Yet practice shows that complex infrastructure projects require a hybrid approach. Digital tools are effective for disseminating information and capturing broad preferences. But for building trust and managing sensitive conflicts, physical presence is irreplaceable. Drop-in evenings at community centres, information trailers along the route, or conversations over a cup of coffee — these informal moments often determine how a project is experienced by the surrounding community.
The Environment and Planning Act as opportunity, not burden
The Environment and Planning Act compels initiators to explicitly account for participation. For project organisations that already take participation seriously, little changes in essence. But for organisations that have treated participation as a pro forma step — a public meeting at the end of the design process, an information letter to the address database — the new reality is a serious wake-up call.
Competent authorities now have better tools to assess whether participation is qualitatively sufficient. Courts have already ruled against municipalities that violated their own participation ordinances. As case law continues to develop, the threshold for “some significance” is expected to become increasingly concrete.

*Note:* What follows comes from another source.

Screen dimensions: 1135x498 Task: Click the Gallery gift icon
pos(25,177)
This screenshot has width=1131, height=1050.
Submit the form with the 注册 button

For network operators such as TenneT, Stedin and Liander — who face an enormous expansion task in the coming years — this is particularly relevant. The installation of high-voltage pylons, the laying of underground cables and the construction of switching stations affect hundreds of municipalities and thousands of residents. Those who communicate early, honestly and professionally in this context reduce the risk of objections and accelerate the energy transition.
Conclusion
The Environment and Planning Act does not make participation easier or cheaper. But it does make participation unmistakably a core component of project management. Waiting to organise participation until the design is complete means falling behind events. Using participation as a strategic instrument — to understand interests early, build public support and address resistance in time — increases the probability of successful permitting and social acceptance.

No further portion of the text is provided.